I Want My Promised Land
Sitting back and reflecting on the current state of our the nation that I deeply love, I find myself in a peculiar state of mind. As a black man who is 37 years old, I find myself living in times that my ancestors would not have dreamed of; times far away from the cruelty of slavery, Jim Crow, and segregation. I live in a time where someone with the same skin complexion as mine, sits in the highest office in the land, and where I head a business that the majority of it’s patrons do not have my same skin complexion. I also lead a church where 60% of those who attend look nothing like me. I am living in times and opportunities that my grandfather marched to allow me to have. Yet, I find myself still looking around and realizing that as a nation we haven’t yet made it to our Promise Land.
Forty seven years ago, Dr. Martin Luther King gave what would be the last speech he would ever grace us with. It would actually be his eulogy of sorts. In the final part of his speech, he utters the words, “I just want to do God’s will. And He’s allowed me to go up to the mountain. And I’ve looked over. And I’ve seen the Promised Land. I may not get there with you. But I want you to know tonight, that we, as a people, will get to the promised land”! If Dr. King was still alive today, I would ask him, “Sir, why haven’t we entered the Promise Land as yet?”. I know some reading this are probably thinking that I am lunatic to say that American has not reached the “Promise Land” when it comes to racial reconciliation, but before you write me off as another black man not “satisfied” with anything, please hear me out.
I observe our country when it comes to the issue of race and it seems to parallel a lot with the Israelites in the Old Testament. For years we were in bondage of slavery. God raised up a Moses type of man in Dr. King, who would be the mouthpiece of God, to lead us out of slavery and into the Promised Land. Just like Moses, he faced the Pharaohs of injustice of his day. He led a people through the Red Sea and we watched the Egyptian army of Jim Crow buried underneath it. Yet, once our Moses passed on, we have wandered in the desert of what’s next. Though we are no longer in Egypt in slavery, we are still on the other side of the Jordan River. I am pretty sure when Dr. King went to the mountain top, this was not the Promised Land he saw for us. I believe he saw a place where people weren’t judged by the color of their skin, but the content of their character. A place where when injustice happened, it wouldn’t be a “black issue” but an American issue. A land where the local church, which should be the beacon of light for the land, would be the model of reconciliation, instead of what it currently is; a place that still hosts the most segregated event of the week, a place where black lives mattered when it comes to the unborn, a place where when a young black man “made it,” it would be the norm instead of an anomaly.
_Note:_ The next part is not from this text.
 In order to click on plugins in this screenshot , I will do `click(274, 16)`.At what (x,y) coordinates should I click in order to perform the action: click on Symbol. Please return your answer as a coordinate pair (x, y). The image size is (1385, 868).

It should also be a place where our neighborhood schools and workplaces were more diverse. Where people of all different walks really did life together. I believe that that Promised Land is still out there for us to walk in, but we are in need of a generation of Joshuas. A generation of men and woman who are willing to not lead from the mountaintop of political rhetoric, but in the valley of real life. Men who are willing to model reconciliation in their homes, churches, and places of influence, no matter what their skin tone may be. A generation that is willing to drive the conversation at the dinner table with their children, spouses, and friends. A generation that will run to the needs of dying children in Chicago because we realize they could be future world changers. A generation of black leaders willing to help meet needs in communities that are not their own. A generation of Pastors who would be willing to lead the charge, no matter how much it will affect attendance and giving. I want my Promised Land. I will fight for my Promised Land. I will lead people into the Promised Land. I will do this not because I am black, but because I am man who stands on the shoulders of great men and woman who went before me. It is my job, it is our job, to see Dr. King’s dream become a reality.